Reputation: 53
I am trying to scrape some website, I however have some difficulties to collect what I want:
import requests
from bs4 import BeautifulSoup
import time
from datetime import date, datetime, timedelta
url = 'https://cerbios.swiss/news-events/news/'
page = requests.get(url)
soup = BeautifulSoup(page.content,'html.parser')

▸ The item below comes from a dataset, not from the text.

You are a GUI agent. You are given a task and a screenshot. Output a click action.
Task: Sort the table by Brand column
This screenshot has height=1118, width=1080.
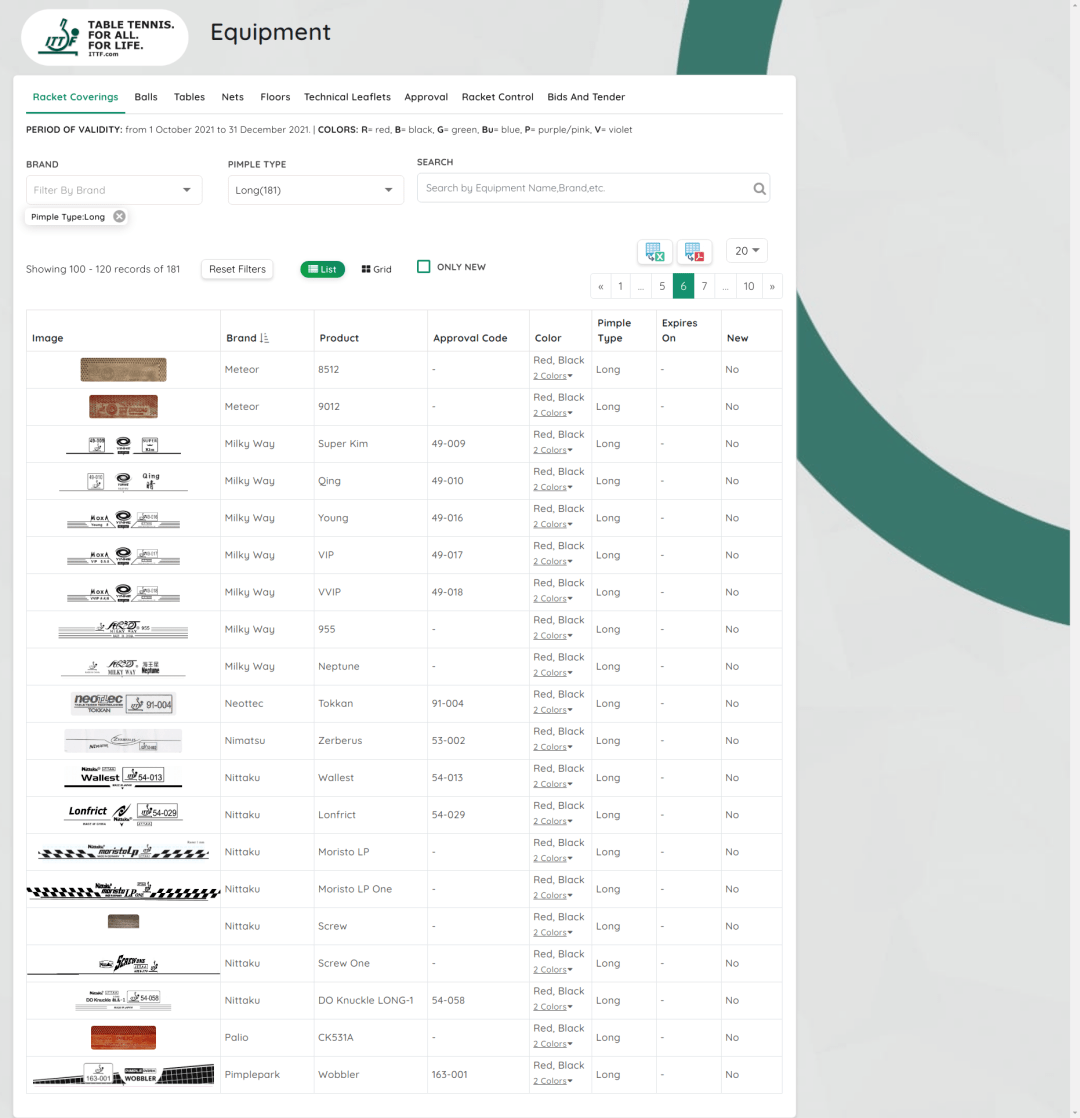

results_date = soup.find(class_='entry-title')
print(results_date)
Here is the code that I have, and the output of this code is :
<h3 class="entry-title">
<a href="https://cerbios.swiss/new-400-mhz-nmr-in-cerbios/" rel="bookmark" title="NEW 400 MHZ NMR IN
CERBIOS">NEW 400 MHZ NMR IN CERBIOS</a>
</h3>
this is good but what I really want is the "href" in order to have in the output just the URL, I really don't know how to do it, I tried this line : results_url = soup.find(class_='entry-tite')['href'] but it does not work since the class 'entry-title' does not have the "href" thing. if anyone can help me it will be a great pleasure.
Upvotes: 0
Views: 63
Reputation: 1415
You're trying to access an href
attribute on the <h3>
element which does not exist. You can either keep using find()
to get to the <a>
element or use a more specific selector.
soup.find(class_='entry-title').find('a')['href']
or
soup.select_one('h3.entry-title a')['href']
Upvotes: 2